So, here's a thought. Instead of removing customization, people just, you know, not customize things. It's like going into the Settings page, except instead of doing that, you don't do that.

Problem solved.

[–] [email protected] 9 points 3 months ago (1 children)

You underestimate my power, I see a Settings menu, and instantly enter a fugue state, 30 minutes pass and I suddenly come back to myself, my desktop environment looks entirely different, the windows are wobbly, and GTK window theming is broken.

I need help

[–] [email protected] 5 points 3 months ago* (last edited 3 months ago)

Here's my complete KDE post-install configuration procedure: go into Settings, search for "Numlock" and change it to "on at boot". It used to include changing Single Click - selects files, but that's the default now, as natural law would demand.

[–] possiblylinux127 1 points 3 months ago (1 children)

It is still overly complicated.
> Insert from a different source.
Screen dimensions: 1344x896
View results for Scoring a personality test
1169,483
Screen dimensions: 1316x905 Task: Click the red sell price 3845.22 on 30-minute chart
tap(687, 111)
Gnome is simple, stable and mostly unchanging. If also can force settings with dconf.

[–] [email protected] 5 points 3 months ago (1 children)

I would posit to you that it is, in fact, the perfect amount of complicated. If I want to change something, I don't have to program and/or install an extension that will get blown up on the next release of the desktop environment because of the lack of fucks that Gnome gives for people that build extensions for it.

I will concede that it would nice to have dconf. But considering the amount of stuff that can be configured in stock Plasma, that might take a lot more than the 3 settings that Gnome allows you to change.

[–] possiblylinux127 0 points 3 months ago

You shouldn't be using gnome if you are wanting to make major changes. That's the whole point. If you like to tweak things and customize KDE is great and I respect that. However, not everyone wants that especially not on a machine that is for work.